Diese zwei je rund 400-seitigen Bände von Eckhard Höffner sind schlicht genial. Der vielseitige Autor beleuchtet das Urheberrecht aus (rechts-)historischer, (rechts-)philosophischer (vor allem in Band 1) und (rechts-)ökonomischer (vor allem in Band 2) Perspektive und weist nach, dass ein beträchtlicher Teil der allenthalben wiederholten Definitionen, Begründungen und Wirkungsbehauptungen rund um das Urheberrecht unzutreffend sind.
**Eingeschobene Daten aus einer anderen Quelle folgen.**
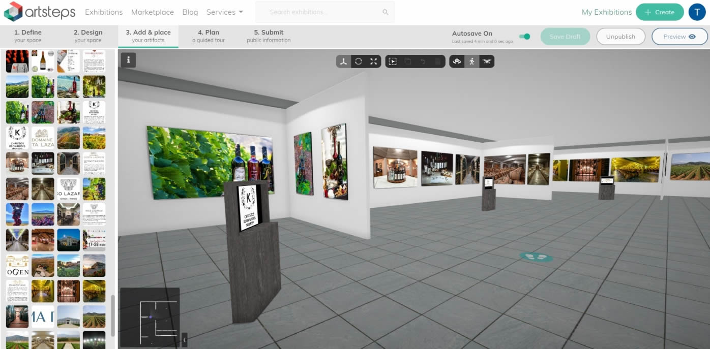The height and width of the screenshot is (349, 710).
Task: Open the Services dropdown menu
Action: 224,12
Dabei macht er nie einen Bogen um ein kompliziertes Thema, sondern packt den Stier bei den Hörnern, indem er schnurstracks auf den schwierigsten Kern losgeht und ihn in bewundernswerter Klarheit für Laien verständlich auseinanderwickelt.
So lernt man viel Interessantes über die Historie des Urheberrechts in Deutschland und Grossbritannien (mit einem Abstecher nach Frankreich). Man versteht, wie schon bei der ursprünglichen Begründung des Urheberrechts die hohe Kultur und die hungernden Autoren und ihr natürliches Recht an ihren Werken eher vorgeschoben wurden, um handfeste ökonomische Monopolinteressen der Verleger im Gesetz zu verankern.
Dabei werden die verschiedenen philosophisch verwickelten Ansätze um den immateriellen Gegenstand des Urheberrechts vorgestellt, der Eigentumsbegriff und seine Anwendung auf geistiges Eigentum näher beleuchtet. Und schliesslich werden alle möglichen ökonomischen Theorien in ihrer Anwendung auf das Urheberrecht und seine Auswirkungen fein säuberlich analysiert und zerlegt.
Obwohl die Materie abstrakt und der Text lang ist, habe ich ihn wie einen Kriminalroman verschlungen, war gut unterhalten und habe extrem viel gelernt.
Für alle, die Urheberrecht propagieren, bezweifeln, verstehen wollen: ein Muss!